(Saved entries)
■ ■ ■ ■

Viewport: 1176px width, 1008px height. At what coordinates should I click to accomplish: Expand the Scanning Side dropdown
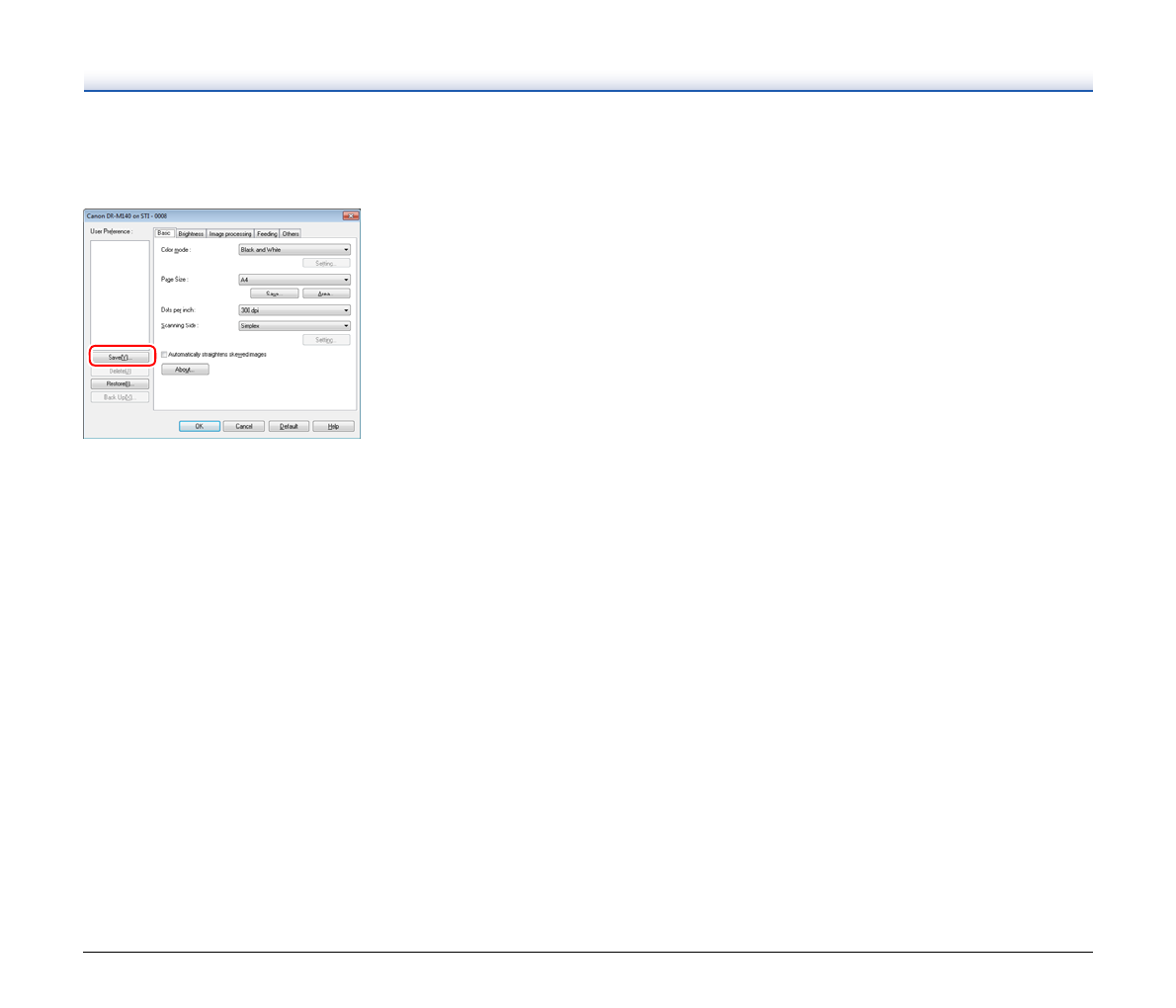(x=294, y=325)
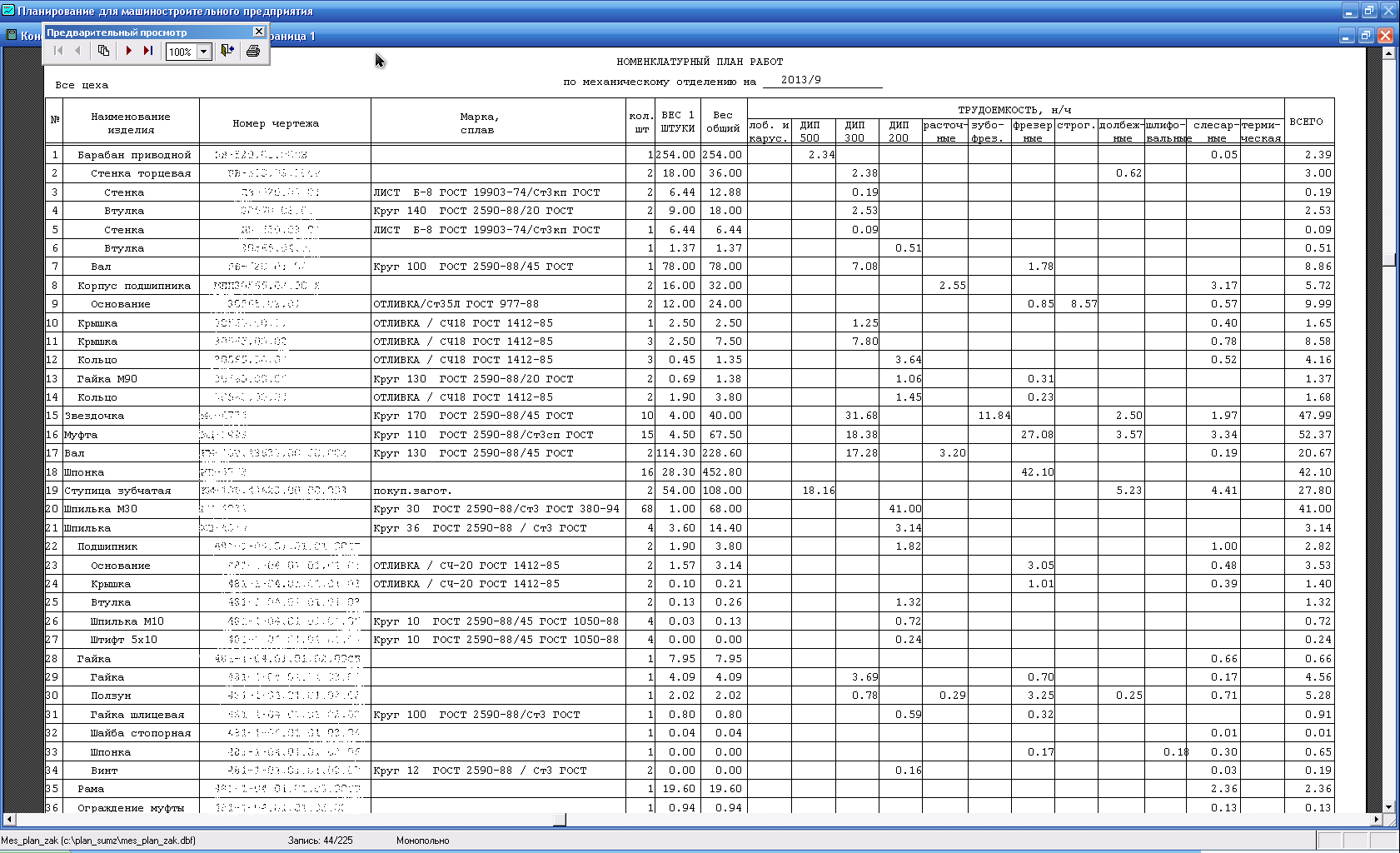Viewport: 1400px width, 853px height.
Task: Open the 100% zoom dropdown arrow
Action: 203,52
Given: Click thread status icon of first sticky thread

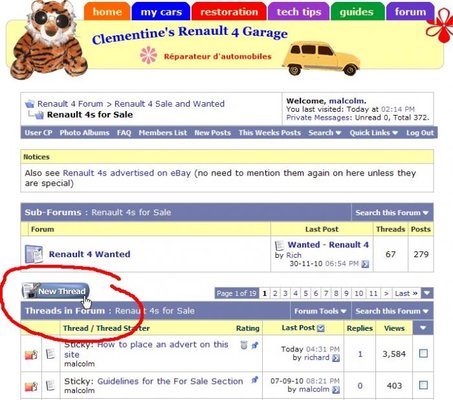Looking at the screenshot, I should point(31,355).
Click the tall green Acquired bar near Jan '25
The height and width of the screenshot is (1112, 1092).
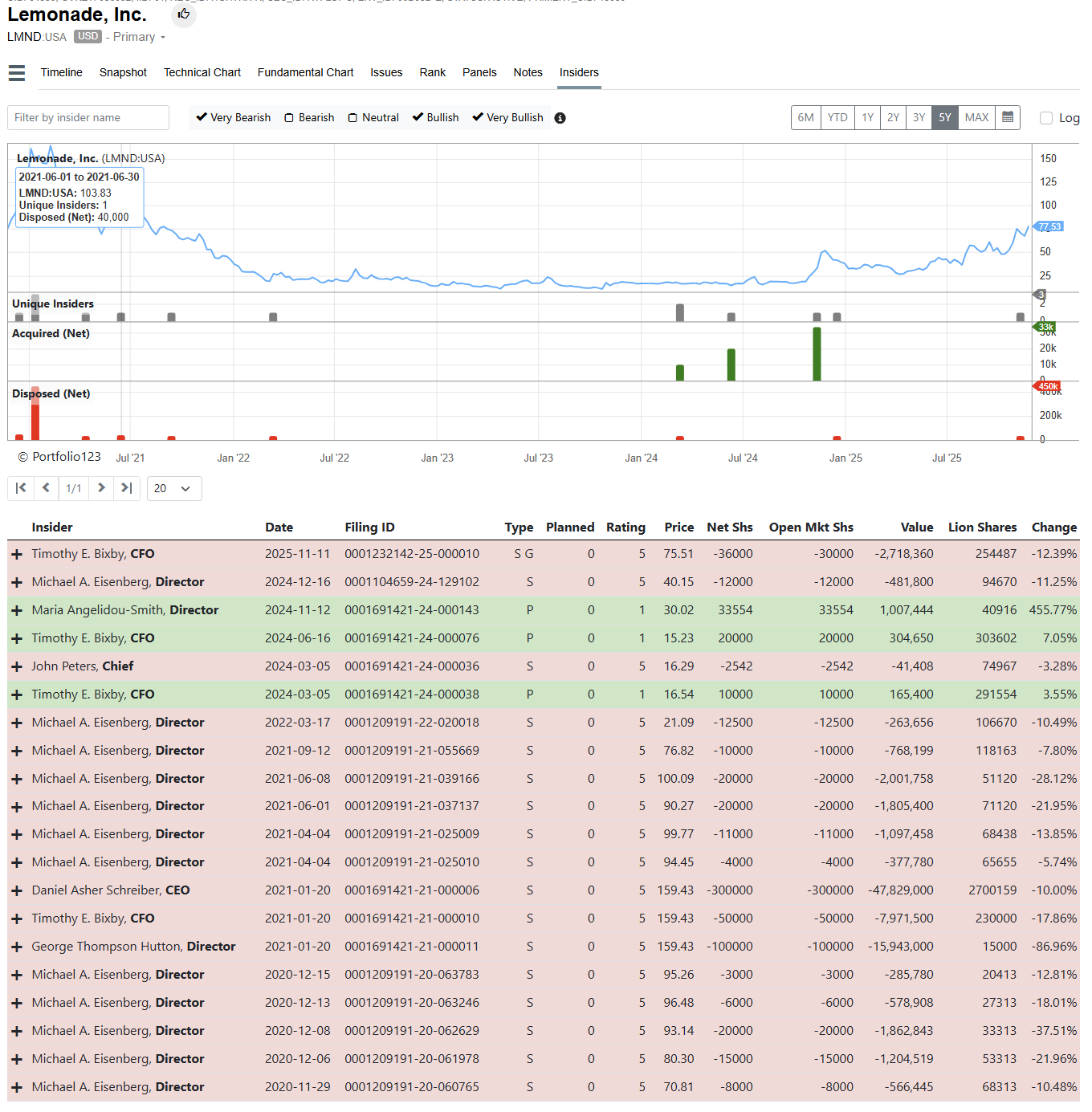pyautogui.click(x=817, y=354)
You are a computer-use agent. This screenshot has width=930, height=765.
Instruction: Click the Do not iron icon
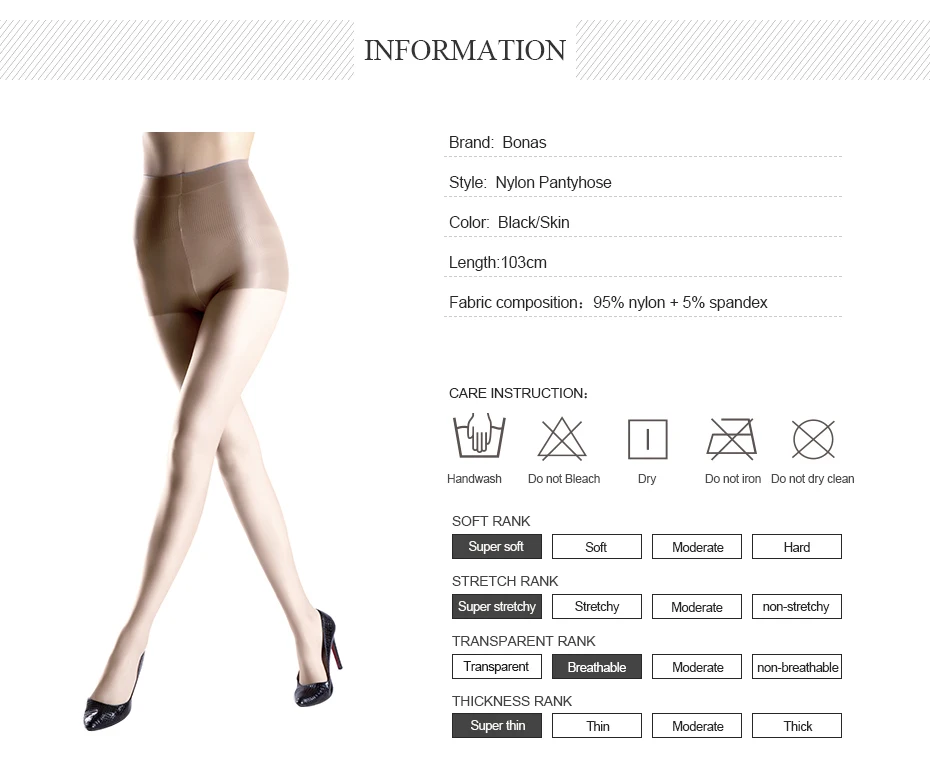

■ ■ ■ ■

- **Brief**:
Please retype the lines from the one containing "Click the tall" through the last line of the records above, exactly as written, and leave out any pictures.

- **Finished exercise**:
Click the tall green Acquired bar near Jan '25
The height and width of the screenshot is (1112, 1092).
pyautogui.click(x=817, y=354)
You are a computer-use agent. This screenshot has width=930, height=765.
Instruction: Click the Do not iron icon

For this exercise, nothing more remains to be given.